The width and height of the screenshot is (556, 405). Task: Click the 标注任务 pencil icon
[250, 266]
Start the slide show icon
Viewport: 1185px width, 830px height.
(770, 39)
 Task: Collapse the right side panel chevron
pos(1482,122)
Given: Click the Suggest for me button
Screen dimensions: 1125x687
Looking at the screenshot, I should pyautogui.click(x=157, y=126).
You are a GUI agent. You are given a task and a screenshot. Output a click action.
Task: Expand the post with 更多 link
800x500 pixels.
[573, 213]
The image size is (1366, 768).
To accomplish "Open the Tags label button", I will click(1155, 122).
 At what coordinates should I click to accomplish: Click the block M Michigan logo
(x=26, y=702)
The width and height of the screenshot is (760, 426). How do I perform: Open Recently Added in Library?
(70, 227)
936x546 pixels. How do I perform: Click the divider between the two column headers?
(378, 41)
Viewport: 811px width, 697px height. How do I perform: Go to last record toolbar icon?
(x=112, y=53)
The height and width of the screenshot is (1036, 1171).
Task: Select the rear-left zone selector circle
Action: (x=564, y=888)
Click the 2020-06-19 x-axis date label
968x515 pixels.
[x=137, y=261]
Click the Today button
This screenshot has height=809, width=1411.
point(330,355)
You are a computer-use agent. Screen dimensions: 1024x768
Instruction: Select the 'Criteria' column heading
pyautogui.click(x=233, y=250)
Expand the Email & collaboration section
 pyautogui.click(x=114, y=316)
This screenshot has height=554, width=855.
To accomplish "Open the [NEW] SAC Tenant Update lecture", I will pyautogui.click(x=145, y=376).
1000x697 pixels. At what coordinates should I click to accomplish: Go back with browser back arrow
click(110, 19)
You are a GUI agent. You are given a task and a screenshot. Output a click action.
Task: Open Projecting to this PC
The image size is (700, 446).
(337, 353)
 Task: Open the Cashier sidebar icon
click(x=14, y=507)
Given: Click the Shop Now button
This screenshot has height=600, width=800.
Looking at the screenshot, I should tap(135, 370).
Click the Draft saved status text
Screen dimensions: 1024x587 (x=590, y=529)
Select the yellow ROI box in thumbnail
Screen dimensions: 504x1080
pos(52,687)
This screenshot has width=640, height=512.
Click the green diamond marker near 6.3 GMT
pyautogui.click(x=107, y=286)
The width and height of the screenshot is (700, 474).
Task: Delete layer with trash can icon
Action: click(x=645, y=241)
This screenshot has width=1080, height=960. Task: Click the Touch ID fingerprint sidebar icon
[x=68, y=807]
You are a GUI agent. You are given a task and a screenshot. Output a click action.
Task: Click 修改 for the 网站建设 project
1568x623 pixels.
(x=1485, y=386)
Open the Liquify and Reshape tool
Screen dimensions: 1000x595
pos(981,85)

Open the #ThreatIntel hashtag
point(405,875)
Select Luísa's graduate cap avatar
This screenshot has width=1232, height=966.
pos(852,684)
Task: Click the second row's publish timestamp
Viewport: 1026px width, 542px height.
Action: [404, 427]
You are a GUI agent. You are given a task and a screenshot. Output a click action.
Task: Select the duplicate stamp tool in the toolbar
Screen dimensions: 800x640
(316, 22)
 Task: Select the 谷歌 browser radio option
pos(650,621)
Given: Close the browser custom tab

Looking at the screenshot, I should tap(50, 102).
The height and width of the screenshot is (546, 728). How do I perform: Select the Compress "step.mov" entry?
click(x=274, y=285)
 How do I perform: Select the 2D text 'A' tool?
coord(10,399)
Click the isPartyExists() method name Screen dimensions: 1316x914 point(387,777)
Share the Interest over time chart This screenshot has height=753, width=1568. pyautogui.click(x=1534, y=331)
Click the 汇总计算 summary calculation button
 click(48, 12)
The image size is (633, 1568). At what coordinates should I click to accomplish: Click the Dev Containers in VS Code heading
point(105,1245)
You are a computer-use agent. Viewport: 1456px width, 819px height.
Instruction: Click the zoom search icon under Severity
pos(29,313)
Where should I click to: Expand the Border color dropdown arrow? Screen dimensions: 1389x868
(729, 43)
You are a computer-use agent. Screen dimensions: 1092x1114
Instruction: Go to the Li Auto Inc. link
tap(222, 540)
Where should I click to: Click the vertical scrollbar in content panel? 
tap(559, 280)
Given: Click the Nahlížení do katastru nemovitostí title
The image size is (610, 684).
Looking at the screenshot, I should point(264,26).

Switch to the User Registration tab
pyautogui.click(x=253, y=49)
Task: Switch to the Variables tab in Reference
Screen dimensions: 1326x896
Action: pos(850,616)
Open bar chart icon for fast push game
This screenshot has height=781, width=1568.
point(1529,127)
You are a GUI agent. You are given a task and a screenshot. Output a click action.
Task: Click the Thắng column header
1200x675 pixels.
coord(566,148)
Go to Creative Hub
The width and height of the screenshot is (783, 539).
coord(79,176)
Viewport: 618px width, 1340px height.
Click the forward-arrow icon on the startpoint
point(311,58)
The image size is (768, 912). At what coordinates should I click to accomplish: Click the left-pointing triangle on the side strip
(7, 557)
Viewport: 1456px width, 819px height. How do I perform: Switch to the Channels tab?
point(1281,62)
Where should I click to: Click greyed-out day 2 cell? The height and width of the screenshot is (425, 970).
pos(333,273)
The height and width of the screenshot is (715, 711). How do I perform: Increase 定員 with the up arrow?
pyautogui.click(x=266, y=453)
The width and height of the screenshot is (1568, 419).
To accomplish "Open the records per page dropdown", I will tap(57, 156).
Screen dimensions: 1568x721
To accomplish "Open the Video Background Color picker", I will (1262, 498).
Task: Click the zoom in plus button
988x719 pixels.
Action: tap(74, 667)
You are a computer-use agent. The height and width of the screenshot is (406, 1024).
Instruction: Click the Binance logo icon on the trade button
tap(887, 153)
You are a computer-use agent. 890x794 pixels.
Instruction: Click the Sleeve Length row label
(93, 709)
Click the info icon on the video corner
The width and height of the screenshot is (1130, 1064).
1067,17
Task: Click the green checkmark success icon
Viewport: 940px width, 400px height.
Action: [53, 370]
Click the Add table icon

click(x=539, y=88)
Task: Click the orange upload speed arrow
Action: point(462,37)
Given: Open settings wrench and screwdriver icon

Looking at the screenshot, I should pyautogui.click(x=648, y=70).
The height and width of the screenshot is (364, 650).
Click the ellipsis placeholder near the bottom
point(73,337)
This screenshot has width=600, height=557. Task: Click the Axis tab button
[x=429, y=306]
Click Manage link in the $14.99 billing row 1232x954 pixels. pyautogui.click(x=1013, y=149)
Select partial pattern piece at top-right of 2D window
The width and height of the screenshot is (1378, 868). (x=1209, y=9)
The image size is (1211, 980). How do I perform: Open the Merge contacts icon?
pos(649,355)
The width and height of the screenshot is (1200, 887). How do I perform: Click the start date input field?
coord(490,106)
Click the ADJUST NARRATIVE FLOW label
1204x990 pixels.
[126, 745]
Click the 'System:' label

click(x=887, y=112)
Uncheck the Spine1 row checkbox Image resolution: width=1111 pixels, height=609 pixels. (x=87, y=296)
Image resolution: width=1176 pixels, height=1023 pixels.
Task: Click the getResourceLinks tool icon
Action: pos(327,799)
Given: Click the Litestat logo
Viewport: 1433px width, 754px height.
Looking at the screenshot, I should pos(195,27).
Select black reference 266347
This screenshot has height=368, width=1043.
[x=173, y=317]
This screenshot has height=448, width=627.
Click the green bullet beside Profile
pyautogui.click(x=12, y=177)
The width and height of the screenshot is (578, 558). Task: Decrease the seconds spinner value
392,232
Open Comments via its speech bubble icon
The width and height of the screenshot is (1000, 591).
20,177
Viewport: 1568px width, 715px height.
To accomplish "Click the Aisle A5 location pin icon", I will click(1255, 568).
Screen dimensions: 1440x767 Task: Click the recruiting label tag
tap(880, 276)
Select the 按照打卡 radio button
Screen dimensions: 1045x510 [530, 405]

Activity -
A word-for-word restatement of the data above is required.

Task solution -
The width and height of the screenshot is (556, 405). Task: Click the 标注任务 pencil icon
[250, 266]
Start the slide show icon
Viewport: 1185px width, 830px height.
(770, 39)
 Task: Collapse the right side panel chevron
pos(1482,122)
Given: Click the Suggest for me button
Screen dimensions: 1125x687
Looking at the screenshot, I should pyautogui.click(x=157, y=126).
You are a GUI agent. You are given a task and a screenshot. Output a click action.
Task: Expand the post with 更多 link
800x500 pixels.
[573, 213]
The image size is (1366, 768).
To accomplish "Open the Tags label button", I will click(1155, 122).
 At what coordinates should I click to accomplish: Click the block M Michigan logo
(x=26, y=702)
The width and height of the screenshot is (760, 426). How do I perform: Open Recently Added in Library?
(70, 227)
936x546 pixels. How do I perform: Click the divider between the two column headers?
(378, 41)
Viewport: 811px width, 697px height. How do I perform: Go to last record toolbar icon?
(x=112, y=53)
The height and width of the screenshot is (1036, 1171).
Task: Select the rear-left zone selector circle
Action: (x=564, y=888)
Click the 2020-06-19 x-axis date label
968x515 pixels.
[x=137, y=261]
Click the Today button
This screenshot has height=809, width=1411.
point(330,355)
You are a computer-use agent. Screen dimensions: 1024x768
Instruction: Select the 'Criteria' column heading
pyautogui.click(x=233, y=250)
Expand the Email & collaboration section
 pyautogui.click(x=114, y=316)
This screenshot has height=554, width=855.
To accomplish "Open the [NEW] SAC Tenant Update lecture", I will pyautogui.click(x=145, y=376).
1000x697 pixels. At what coordinates should I click to accomplish: Go back with browser back arrow
click(110, 19)
You are a GUI agent. You are given a task and a screenshot. Output a click action.
Task: Open Projecting to this PC
The image size is (700, 446).
(337, 353)
 Task: Open the Cashier sidebar icon
click(x=14, y=507)
Given: Click the Shop Now button
This screenshot has height=600, width=800.
Looking at the screenshot, I should tap(135, 370).
Click the Draft saved status text
Screen dimensions: 1024x587 (x=590, y=529)
Select the yellow ROI box in thumbnail
Screen dimensions: 504x1080
pos(52,687)
This screenshot has width=640, height=512.
Click the green diamond marker near 6.3 GMT
pyautogui.click(x=107, y=286)
The width and height of the screenshot is (700, 474).
Task: Delete layer with trash can icon
Action: click(x=645, y=241)
This screenshot has width=1080, height=960. Task: Click the Touch ID fingerprint sidebar icon
[x=68, y=807]
You are a GUI agent. You are given a task and a screenshot. Output a click action.
Task: Click 修改 for the 网站建设 project
1568x623 pixels.
(x=1485, y=386)
Open the Liquify and Reshape tool
Screen dimensions: 1000x595
pos(981,85)

Open the #ThreatIntel hashtag
point(405,875)
Select Luísa's graduate cap avatar
This screenshot has width=1232, height=966.
pos(852,684)
Task: Click the second row's publish timestamp
Viewport: 1026px width, 542px height.
Action: [404, 427]
You are a GUI agent. You are given a task and a screenshot. Output a click action.
Task: Select the duplicate stamp tool in the toolbar
Screen dimensions: 800x640
(316, 22)
 Task: Select the 谷歌 browser radio option
pos(650,621)
Given: Close the browser custom tab

Looking at the screenshot, I should tap(50, 102).
The height and width of the screenshot is (546, 728). How do I perform: Select the Compress "step.mov" entry?
click(x=274, y=285)
 How do I perform: Select the 2D text 'A' tool?
coord(10,399)
Click the isPartyExists() method name Screen dimensions: 1316x914 point(387,777)
Share the Interest over time chart This screenshot has height=753, width=1568. pyautogui.click(x=1534, y=331)
Click the 汇总计算 summary calculation button
 click(48, 12)
The image size is (633, 1568). At what coordinates should I click to accomplish: Click the Dev Containers in VS Code heading
point(105,1245)
You are a computer-use agent. Viewport: 1456px width, 819px height.
Instruction: Click the zoom search icon under Severity
pos(29,313)
Where should I click to: Expand the Border color dropdown arrow? Screen dimensions: 1389x868
(729, 43)
You are a computer-use agent. Screen dimensions: 1092x1114
Instruction: Go to the Li Auto Inc. link
tap(222, 540)
Where should I click to: Click the vertical scrollbar in content panel? 
tap(559, 280)
Given: Click the Nahlížení do katastru nemovitostí title
The image size is (610, 684).
Looking at the screenshot, I should point(264,26).

Switch to the User Registration tab
pyautogui.click(x=253, y=49)
Task: Switch to the Variables tab in Reference
Screen dimensions: 1326x896
Action: pos(850,616)
Open bar chart icon for fast push game
This screenshot has height=781, width=1568.
point(1529,127)
You are a GUI agent. You are given a task and a screenshot. Output a click action.
Task: Click the Thắng column header
1200x675 pixels.
coord(566,148)
Go to Creative Hub
The width and height of the screenshot is (783, 539).
coord(79,176)
Viewport: 618px width, 1340px height.
Click the forward-arrow icon on the startpoint
point(311,58)
The image size is (768, 912). At what coordinates should I click to accomplish: Click the left-pointing triangle on the side strip
(7, 557)
Viewport: 1456px width, 819px height. How do I perform: Switch to the Channels tab?
point(1281,62)
Where should I click to: Click greyed-out day 2 cell? The height and width of the screenshot is (425, 970).
pos(333,273)
The height and width of the screenshot is (715, 711). How do I perform: Increase 定員 with the up arrow?
pyautogui.click(x=266, y=453)
The width and height of the screenshot is (1568, 419).
To accomplish "Open the records per page dropdown", I will tap(57, 156).
Screen dimensions: 1568x721
To accomplish "Open the Video Background Color picker", I will (1262, 498).
Task: Click the zoom in plus button
988x719 pixels.
Action: tap(74, 667)
You are a computer-use agent. The height and width of the screenshot is (406, 1024).
Instruction: Click the Binance logo icon on the trade button
tap(887, 153)
You are a computer-use agent. 890x794 pixels.
Instruction: Click the Sleeve Length row label
(93, 709)
Click the info icon on the video corner
The width and height of the screenshot is (1130, 1064).
1067,17
Task: Click the green checkmark success icon
Viewport: 940px width, 400px height.
Action: [53, 370]
Click the Add table icon

click(x=539, y=88)
Task: Click the orange upload speed arrow
Action: point(462,37)
Given: Open settings wrench and screwdriver icon

Looking at the screenshot, I should pyautogui.click(x=648, y=70).
The height and width of the screenshot is (364, 650).
Click the ellipsis placeholder near the bottom
point(73,337)
This screenshot has width=600, height=557. Task: Click the Axis tab button
[x=429, y=306]
Click Manage link in the $14.99 billing row 1232x954 pixels. pyautogui.click(x=1013, y=149)
Select partial pattern piece at top-right of 2D window
The width and height of the screenshot is (1378, 868). (x=1209, y=9)
The image size is (1211, 980). How do I perform: Open the Merge contacts icon?
pos(649,355)
The width and height of the screenshot is (1200, 887). How do I perform: Click the start date input field?
coord(490,106)
Click the ADJUST NARRATIVE FLOW label
1204x990 pixels.
[126, 745]
Click the 'System:' label

click(x=887, y=112)
Uncheck the Spine1 row checkbox Image resolution: width=1111 pixels, height=609 pixels. (x=87, y=296)
Image resolution: width=1176 pixels, height=1023 pixels.
Task: Click the getResourceLinks tool icon
Action: pos(327,799)
Given: Click the Litestat logo
Viewport: 1433px width, 754px height.
Looking at the screenshot, I should pos(195,27).
Select black reference 266347
This screenshot has height=368, width=1043.
[x=173, y=317]
This screenshot has height=448, width=627.
Click the green bullet beside Profile
pyautogui.click(x=12, y=177)
The width and height of the screenshot is (578, 558). Task: Decrease the seconds spinner value
392,232
Open Comments via its speech bubble icon
The width and height of the screenshot is (1000, 591).
20,177
Viewport: 1568px width, 715px height.
To accomplish "Click the Aisle A5 location pin icon", I will click(1255, 568).
Screen dimensions: 1440x767 Task: Click the recruiting label tag
tap(880, 276)
Select the 按照打卡 radio button
Screen dimensions: 1045x510 [530, 405]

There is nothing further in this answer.